• **Required action**:
Word for word, set down the lines from the one that contains "1400x842 pixels. Task: Open" through the final line of the data; no pictures belong in the copy.
• • • • •
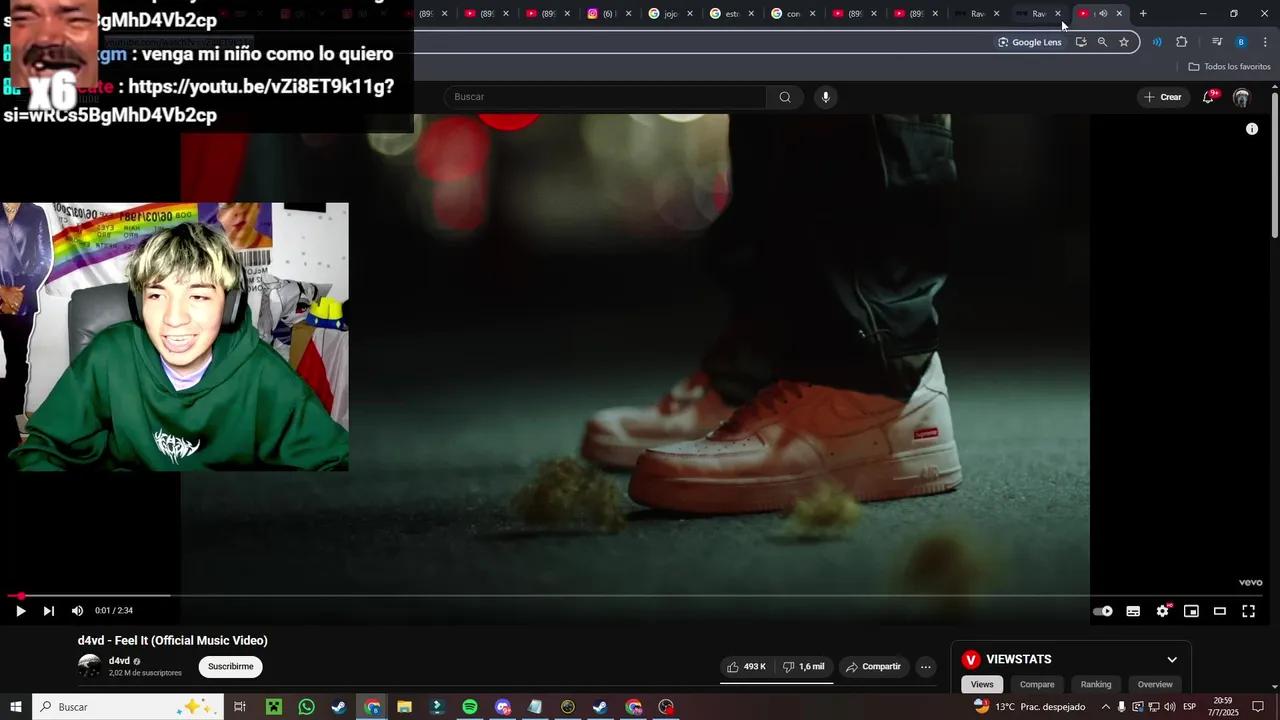The image size is (1280, 720).
Task: Enable subtitles with the captions icon
Action: [1133, 610]
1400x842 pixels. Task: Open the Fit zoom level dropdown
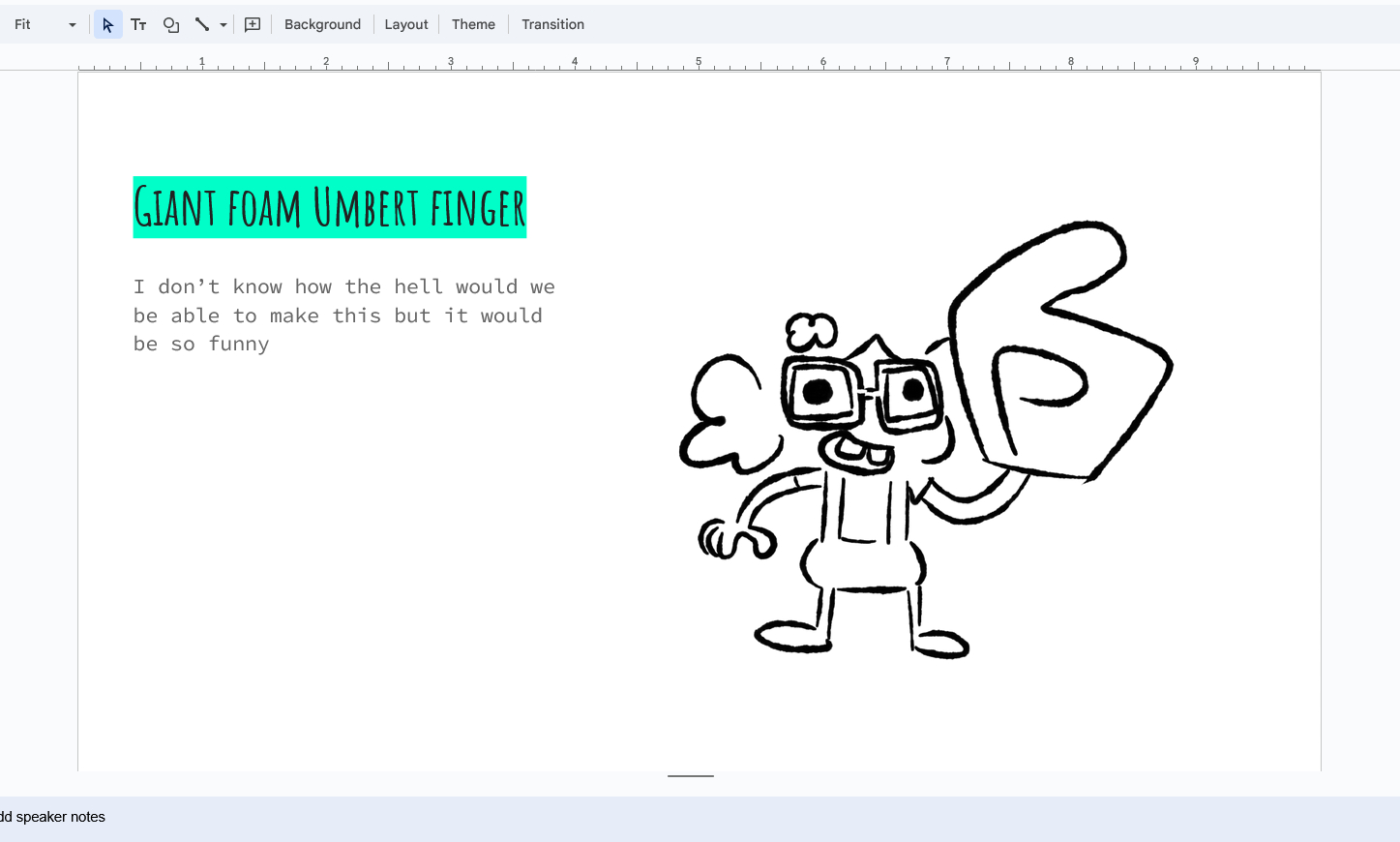tap(45, 25)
• • • • •
• **Finished task**:
1400x842 pixels. Task: Open the Fit zoom level dropdown
tap(45, 25)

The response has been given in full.